**** Dataset

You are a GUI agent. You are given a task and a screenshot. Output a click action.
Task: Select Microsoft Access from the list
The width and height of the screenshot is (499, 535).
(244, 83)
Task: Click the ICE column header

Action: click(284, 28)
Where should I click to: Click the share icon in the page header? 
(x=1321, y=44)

********

- **Problem**:
Reproduce only the lines running from the one that contains "The width and" to the last line of the records.

- **Result**:
The width and height of the screenshot is (499, 535).
(244, 83)
Task: Click the ICE column header

Action: click(284, 28)
Where should I click to: Click the share icon in the page header? 
(x=1321, y=44)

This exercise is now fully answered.